Van der Meulen’s embryological classification is considered by some to be more comprehensive as it attempts to explain why some clefts occur in areas unrelated to embryologic fusion. In this system the term “dysplasia” is used since not all malformations are true “clefts.” The dysplasias are classified according to time and location of developmental arrest (e.g., orbito-zygomatic dysplasia). Hypoplasia of the mandible is graded according to the Pruzansky classification and as adapted by Kaban et al. ,

Management

The management of facial clefts necessitates a multidisciplinary approach due to the involvement of multiple facial structures. Priorities remain airway and globe protection, followed by functional concerns such as the separation of nasal, orbital, and oral spaces, lip competence and eating. Furthermore, the treatment of craniofacial clefts necessitates the reconstruction of soft tissue and skeletal hypoplasia to obtain optimal esthetic improvement. It is important to note that there is no known, standardized “one-size fits all” surgical approach that can be constantly followed. This is because the majority of patients present with unique facial deformities within characteristic patterns of facial clefts. Even in extremely rare facial anomalies, the goal of the craniofacial surgeon is to get the desired result with fewest numbers of corrective surgeries.

Skin

Facial cleft deformities usually involve shortening of the facial dimensions along the cleft, leading to a “short oculo-oral distance.” The goal of soft tissue closure is to normalize the face’s vertical height, as well as to achieve repositioning of critical structures such as canthi, lower eyelids, lips and nose using traditional soft-tissue transposition techniques such as Z-plasties, back-cuts and/or rotation-advancements. Such repositioning must also incorporate excision of scarred tissues associated with the cleft.

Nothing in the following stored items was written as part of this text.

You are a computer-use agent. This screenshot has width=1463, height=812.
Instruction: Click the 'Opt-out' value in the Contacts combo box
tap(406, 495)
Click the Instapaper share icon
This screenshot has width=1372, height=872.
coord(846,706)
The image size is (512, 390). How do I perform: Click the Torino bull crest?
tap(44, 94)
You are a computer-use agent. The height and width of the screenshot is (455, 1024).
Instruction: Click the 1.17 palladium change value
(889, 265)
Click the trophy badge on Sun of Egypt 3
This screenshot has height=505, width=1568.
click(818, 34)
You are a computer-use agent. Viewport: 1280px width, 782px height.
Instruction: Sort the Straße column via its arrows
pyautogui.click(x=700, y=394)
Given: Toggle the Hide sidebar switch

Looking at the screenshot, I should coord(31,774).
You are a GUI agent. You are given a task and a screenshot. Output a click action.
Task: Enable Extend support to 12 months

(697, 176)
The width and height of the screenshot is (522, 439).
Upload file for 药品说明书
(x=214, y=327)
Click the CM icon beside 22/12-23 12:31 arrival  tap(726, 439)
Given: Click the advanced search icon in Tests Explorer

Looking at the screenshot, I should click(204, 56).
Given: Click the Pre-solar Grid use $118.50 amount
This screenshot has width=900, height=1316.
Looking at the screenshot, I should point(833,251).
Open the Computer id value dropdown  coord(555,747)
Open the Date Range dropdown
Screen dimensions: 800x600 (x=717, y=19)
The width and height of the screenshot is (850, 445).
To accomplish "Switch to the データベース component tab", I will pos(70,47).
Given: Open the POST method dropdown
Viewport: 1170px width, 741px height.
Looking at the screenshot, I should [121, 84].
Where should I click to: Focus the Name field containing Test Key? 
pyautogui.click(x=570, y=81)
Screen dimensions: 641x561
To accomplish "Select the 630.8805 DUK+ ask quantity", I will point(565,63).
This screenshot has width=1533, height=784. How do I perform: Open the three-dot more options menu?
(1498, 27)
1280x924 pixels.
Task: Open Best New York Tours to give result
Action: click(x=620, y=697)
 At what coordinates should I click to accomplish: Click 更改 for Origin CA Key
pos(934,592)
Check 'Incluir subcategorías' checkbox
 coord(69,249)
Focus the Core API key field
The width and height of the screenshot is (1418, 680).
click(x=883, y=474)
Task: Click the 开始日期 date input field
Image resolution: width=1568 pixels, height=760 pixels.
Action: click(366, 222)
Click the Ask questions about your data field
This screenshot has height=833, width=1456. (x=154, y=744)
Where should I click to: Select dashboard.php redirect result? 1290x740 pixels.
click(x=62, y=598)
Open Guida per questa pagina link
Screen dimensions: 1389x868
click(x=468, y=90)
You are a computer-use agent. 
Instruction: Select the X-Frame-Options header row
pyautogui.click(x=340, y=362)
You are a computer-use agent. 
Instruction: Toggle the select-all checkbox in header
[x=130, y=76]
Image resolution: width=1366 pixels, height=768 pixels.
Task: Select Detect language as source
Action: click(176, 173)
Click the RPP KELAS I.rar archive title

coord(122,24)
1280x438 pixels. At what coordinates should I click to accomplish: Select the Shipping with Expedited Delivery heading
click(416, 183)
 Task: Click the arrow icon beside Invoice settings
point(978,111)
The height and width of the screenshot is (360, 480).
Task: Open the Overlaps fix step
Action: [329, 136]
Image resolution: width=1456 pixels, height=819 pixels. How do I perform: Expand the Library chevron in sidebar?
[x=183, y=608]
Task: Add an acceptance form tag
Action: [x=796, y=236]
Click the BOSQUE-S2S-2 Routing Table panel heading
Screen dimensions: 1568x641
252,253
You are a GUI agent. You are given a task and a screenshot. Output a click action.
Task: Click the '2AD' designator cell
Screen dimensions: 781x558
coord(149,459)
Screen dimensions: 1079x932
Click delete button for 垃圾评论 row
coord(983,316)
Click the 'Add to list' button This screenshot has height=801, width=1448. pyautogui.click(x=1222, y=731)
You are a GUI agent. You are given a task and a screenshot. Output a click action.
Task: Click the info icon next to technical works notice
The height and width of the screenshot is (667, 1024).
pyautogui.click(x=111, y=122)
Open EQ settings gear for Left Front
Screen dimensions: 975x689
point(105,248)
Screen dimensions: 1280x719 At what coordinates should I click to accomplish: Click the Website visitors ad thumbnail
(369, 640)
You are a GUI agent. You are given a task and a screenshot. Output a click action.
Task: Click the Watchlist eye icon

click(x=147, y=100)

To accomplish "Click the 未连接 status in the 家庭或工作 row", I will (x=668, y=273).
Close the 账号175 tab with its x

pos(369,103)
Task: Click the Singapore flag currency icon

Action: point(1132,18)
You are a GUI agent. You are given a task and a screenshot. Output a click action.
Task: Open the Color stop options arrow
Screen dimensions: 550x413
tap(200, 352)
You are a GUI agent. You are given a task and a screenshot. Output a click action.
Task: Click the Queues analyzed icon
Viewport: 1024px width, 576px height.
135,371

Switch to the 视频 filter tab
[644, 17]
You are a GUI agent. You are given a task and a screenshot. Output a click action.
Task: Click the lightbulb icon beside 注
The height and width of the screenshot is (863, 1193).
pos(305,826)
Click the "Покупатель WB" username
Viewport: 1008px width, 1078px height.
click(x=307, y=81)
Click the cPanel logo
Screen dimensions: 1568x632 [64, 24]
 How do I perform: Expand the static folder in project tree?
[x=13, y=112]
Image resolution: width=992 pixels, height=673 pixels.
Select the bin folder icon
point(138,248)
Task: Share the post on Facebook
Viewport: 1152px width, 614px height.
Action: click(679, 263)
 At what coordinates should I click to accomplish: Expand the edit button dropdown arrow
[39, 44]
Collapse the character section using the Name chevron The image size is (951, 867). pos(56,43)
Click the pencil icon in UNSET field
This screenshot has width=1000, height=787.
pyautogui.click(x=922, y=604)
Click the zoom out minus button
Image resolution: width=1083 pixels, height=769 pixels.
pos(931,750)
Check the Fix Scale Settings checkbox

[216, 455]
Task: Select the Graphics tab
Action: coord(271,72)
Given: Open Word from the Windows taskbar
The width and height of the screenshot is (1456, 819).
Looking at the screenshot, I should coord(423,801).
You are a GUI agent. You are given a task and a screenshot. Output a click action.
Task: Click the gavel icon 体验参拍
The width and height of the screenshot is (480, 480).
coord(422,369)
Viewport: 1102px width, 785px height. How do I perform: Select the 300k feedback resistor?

Another important concept is the placement of scars to avoid the violation of anatomical facial units. In cases where the facial cleft involves a single-facial unit such as Tessier nos. 1, 2 or 5, a Z-plasty can be employed to provide esthetically acceptable lengthening and correction ( Fig. 19.2 ).

Fig. 19.2, Z-plasties.

In facial clefts involving more than one facial unit, such as Tessiers 3 or 4, a midface rotation-advancement flap may provide superior esthetics to traditional interdigitating flaps or Z-plasties by limiting scars along the lines dividing subunits, as espoused by Chen et al. The authors also describe the importance of the realignment and repair of facial muscles, noting that it provided more natural facial expression and animation, as well as progressive lengthening of the initially vertically-deficient midface ( Box 19.1 and Fig. 19.3 ).

BOX 19.1
Key Elements of Repair for Tessier Clefts Nos. 4–7

  • Advancement of a laterally-based cheek flap

  • A lateral canthotomy to gain more length and advance tissues medially toward the medial canthus, nose, and lip

  • Rotation of a medially-based nasal flap

  • Medial canthopexy

  • Periosteal relaxing incisions lateral to infraorbital bundle to facilitate medial advancement of the cheek

  • An orbicularis oculi flap is an integral component within the flap

  • Repositioning and repair of the clefted facial expression muscles

  • Placement of scars along the lines of the facial units

Fig. 19.3, Midface rotation advancement flap.

Attention must also be given to the mucosa at the time of skin repair as a significant portion of facial clefts are full-thickness. As in the more common clefts of the lip and palate, the mucosa is similarly closed using interdigitating flaps, Z-plasties, back-cuts, etc. Due to tissue deficiency which may be present, one may repair these defects initially with local flaps (rotation/advancement, back-cuts, Z-plasties), and then later in life transpose the scars to the boundary of the esthetic subunits with additional soft tissue flaps and/or tissue expansion to recruit additional tissue.